The city of Portland has received more than $500,000 as of Monday, including a sizable gift from the family foundation of Stephen King, to help the hundreds of asylum seekers who have arrived in Portland in recent weeks.
City administrators received on Monday a $40,000 check from the Stephen and Tabitha King Foundation and a $22,000 donation from a Portland family, said city spokeswoman Jessica Grondin and Mayor Ethan Strimling.
“We appreciate the efforts of the good people of the city of Portland, and we wanted to be of assistance,” read a letter from King’s foundation administrator, Stephanie Leonard.
The $22,000 gift came from a Massachusetts-based charity, the Karina Foundation, on behalf of the Hewey family, who live in the West End. Hundreds of people so far have contributed to the city’s Community Support Fund, which is believed to be the only municipally funded and operated program that delivers direct financial assistance to noncitizens.

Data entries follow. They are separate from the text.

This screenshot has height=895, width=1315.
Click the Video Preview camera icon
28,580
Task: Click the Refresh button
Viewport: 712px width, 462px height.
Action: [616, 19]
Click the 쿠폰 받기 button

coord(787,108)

“It’s a remarkable outpouring of support,” Strimling said in a phone interview. “Even for those of us who know the city of Portland is a welcoming place, this is just remarkable.”
The city is currently sheltering more than 600 people each night – about 400 recently arrived asylum seekers and about 200 homeless people at the city’s year-round shelter on Oxford Street.
At the Portland Expo, 287 people from about 70 families are sleeping on cots. Another 125 people from 42 families are housed at the Chestnut Street family shelter. And on Sunday night, 203 people slept at the city’s municipal homeless shelter, Grondin said.
The asylum seekers are primarily from Angola and the Democratic Republic of the Congo, and are fleeing political, economic and military problems in their home countries. They mostly arrive on buses from the southern border. Most of the new arrivals are families who left their home countries and traveled through Central America and Mexico to present themselves at a port of entry, which is one of the legal pathways to request asylum status. Federal immigration officials cleared the migrants to travel on, while they pursue legal asylum status, with a notice to appear later in immigration court.
Filing a claim for asylum is a complex process and can stretch for months, even with the help of an experienced attorney. Asylum seekers are forbidden from working until at least six months after filing their asylum applications.
The Portland Press Herald/Maine Sunday Telegram first reported in December about the increasing number of families from sub-Saharan Africa making the long and dangerous journey through Central America and Mexico to the southern U.S. border. Many of the migrants ask to be sent to Portland after learning about the support the city provides and because of the immigrant community that has taken root here.
The recent cash donations to the asylum seekers will be added to the $200,000 the city has planned to appropriate for the upcoming fiscal year beginning July 1 to replenish the Community Support Fund. Before any of the cash can be spent, the Portland City Council must authorize the appropriation, and discussion about that process is expected to begin in July, Grondin said.
The total cost of the emergency response the city has mounted has not yet been tallied, and paying for the emergency measures will likely to be among the first items the council takes up next month, Grondin said.